→ **Task instructions**:
Word for word, give the data again without its pictures.
START Source information
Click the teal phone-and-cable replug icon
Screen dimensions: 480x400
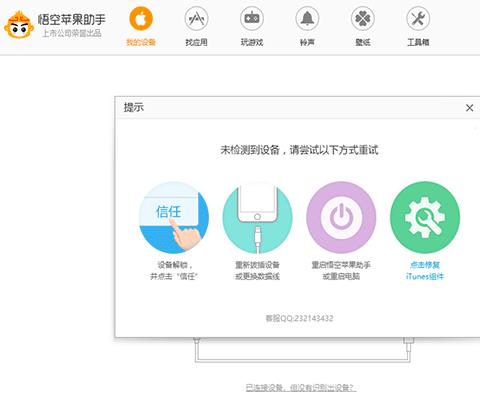[x=257, y=217]
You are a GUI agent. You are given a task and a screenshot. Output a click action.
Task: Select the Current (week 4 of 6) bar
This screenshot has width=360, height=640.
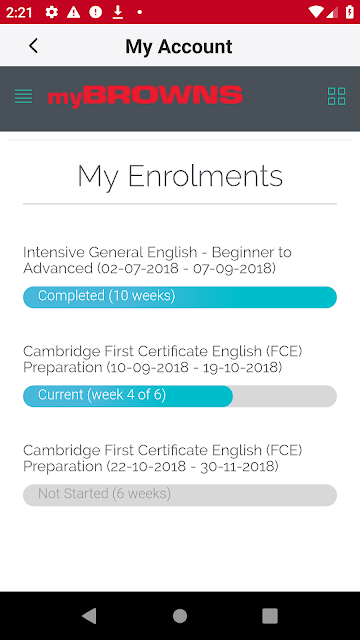click(x=180, y=396)
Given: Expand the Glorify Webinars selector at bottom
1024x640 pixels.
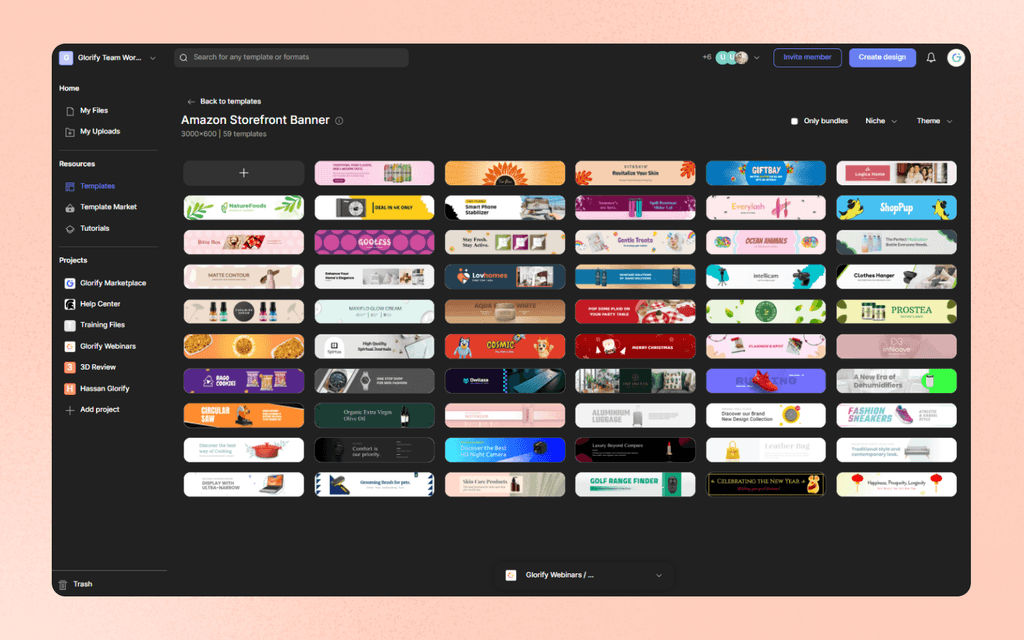Looking at the screenshot, I should tap(658, 575).
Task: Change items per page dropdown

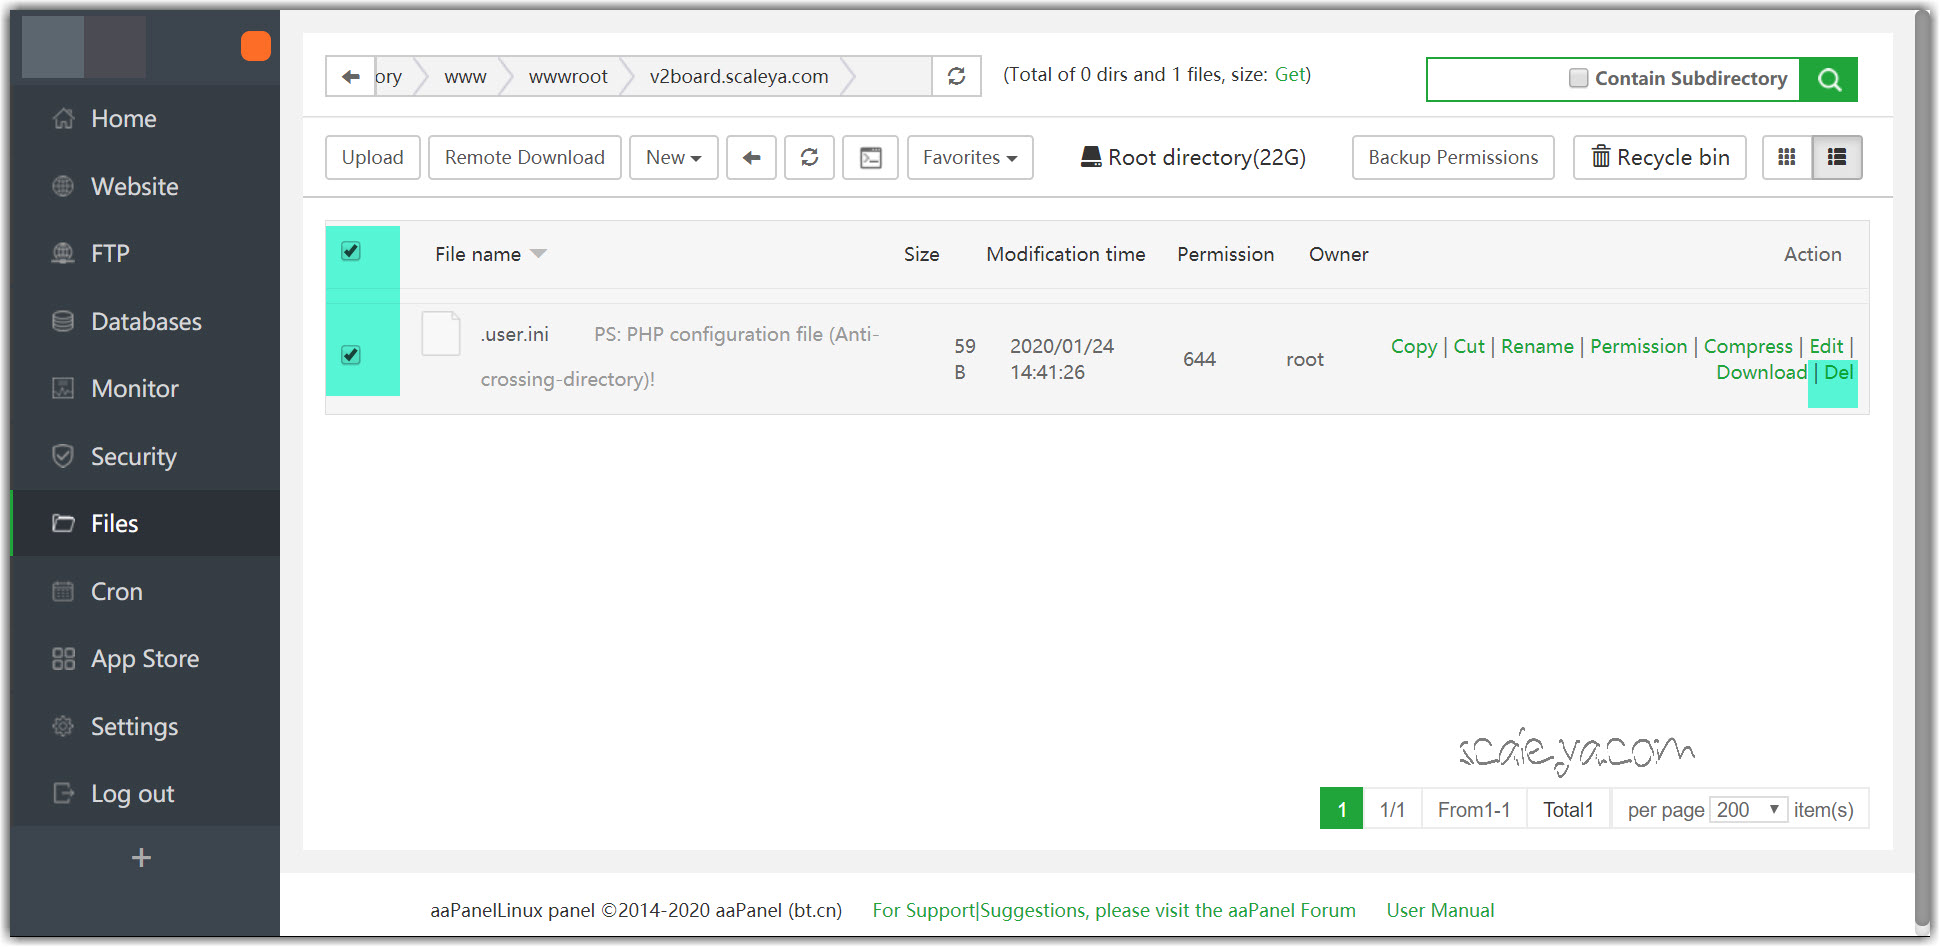Action: click(1747, 809)
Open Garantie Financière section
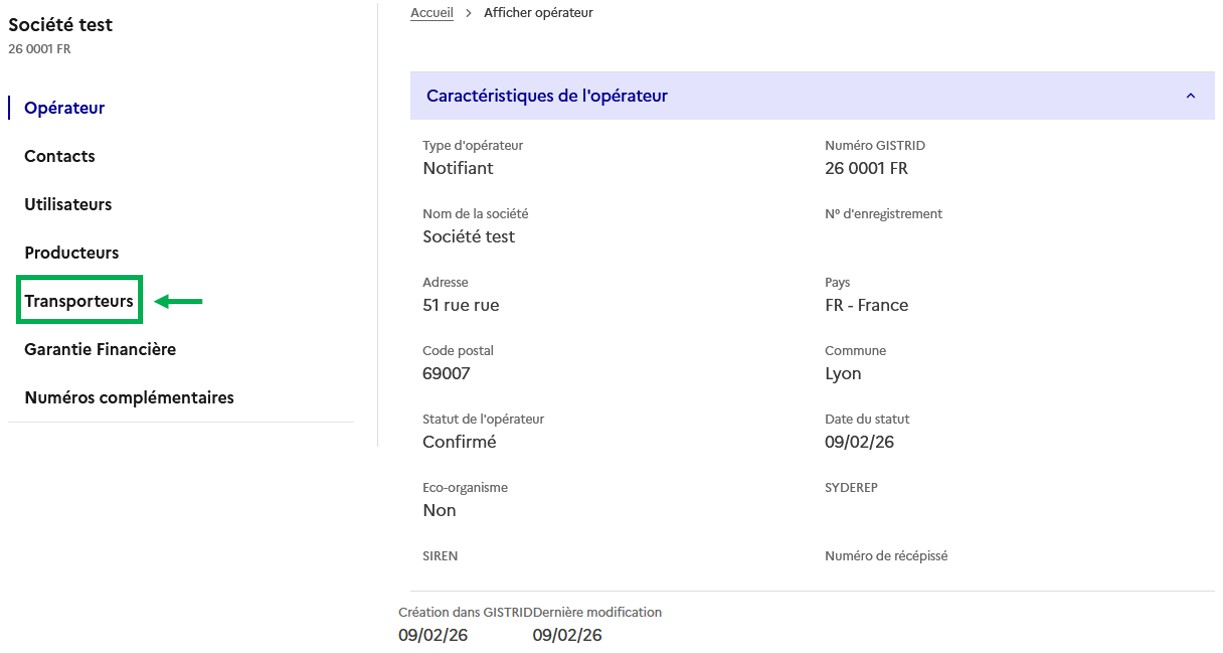The width and height of the screenshot is (1223, 653). click(x=100, y=349)
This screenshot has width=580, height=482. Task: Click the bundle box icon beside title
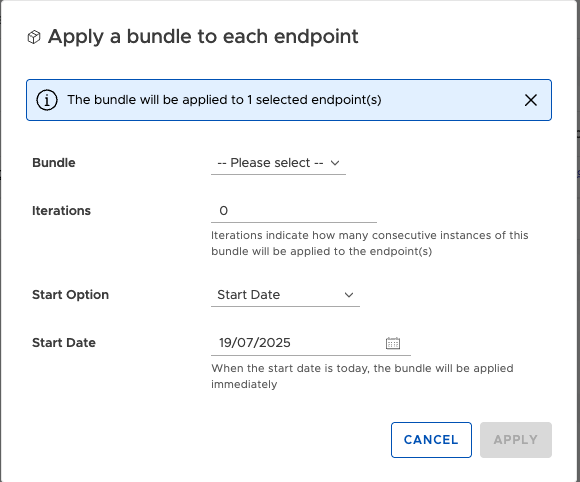click(34, 37)
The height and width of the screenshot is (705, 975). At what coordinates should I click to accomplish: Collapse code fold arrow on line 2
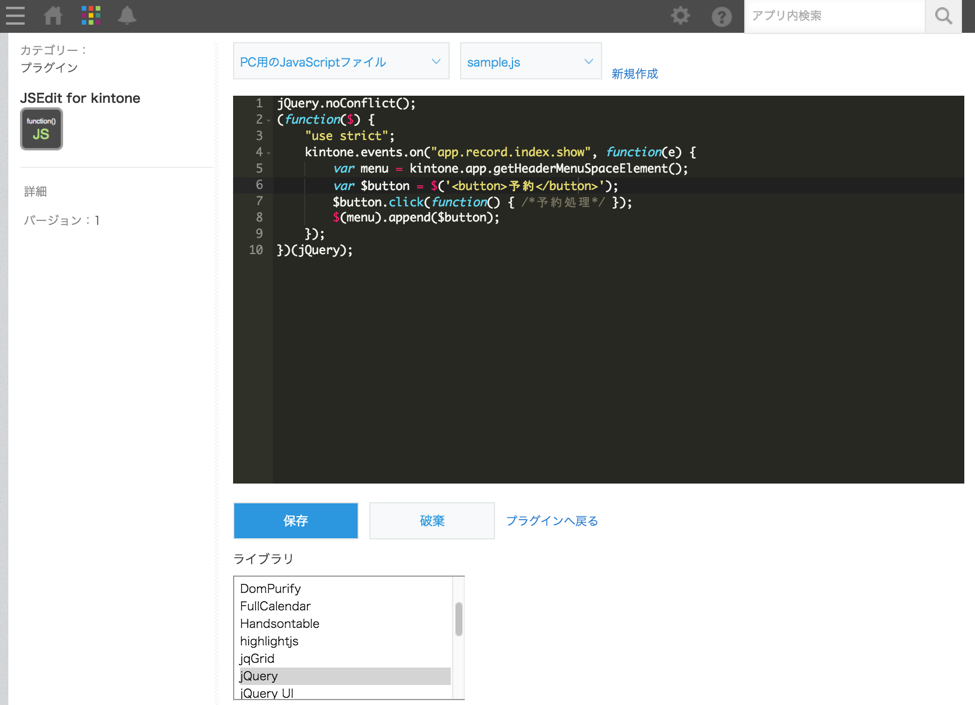pos(269,120)
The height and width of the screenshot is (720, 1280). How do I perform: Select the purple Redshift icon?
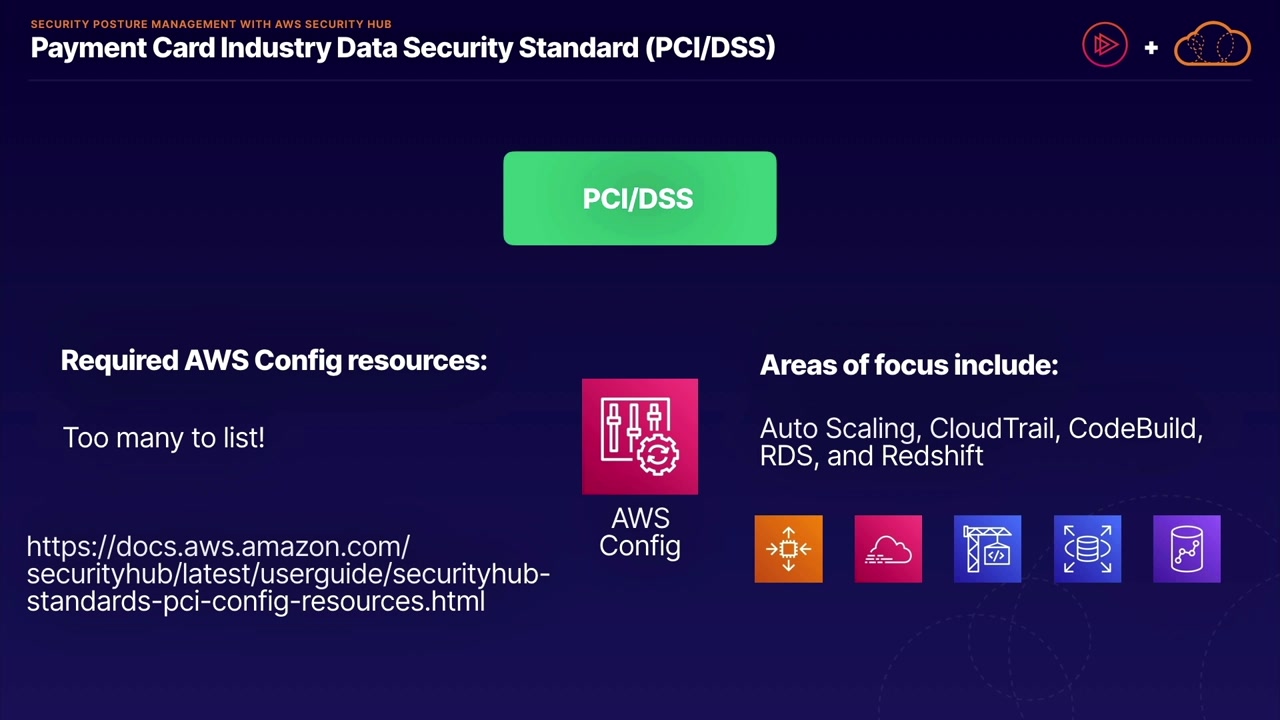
END Source information
→ **Exercise response**:
Click the teal phone-and-cable replug icon
Screen dimensions: 480x400
[x=257, y=217]
You are a GUI agent. You are given a task and a screenshot. Output a click action.
Task: Select the Current (week 4 of 6) bar
This screenshot has width=360, height=640.
click(x=180, y=396)
Given: Expand the Glorify Webinars selector at bottom
1024x640 pixels.
Looking at the screenshot, I should tap(658, 575).
Task: Change items per page dropdown

Action: click(1747, 809)
Open Garantie Financière section
The width and height of the screenshot is (1223, 653). click(x=100, y=349)
This screenshot has width=580, height=482. Task: Click the bundle box icon beside title
click(34, 37)
The height and width of the screenshot is (705, 975). At what coordinates should I click to accomplish: Collapse code fold arrow on line 2
pos(269,120)
The height and width of the screenshot is (720, 1280). How do I perform: Select the purple Redshift icon?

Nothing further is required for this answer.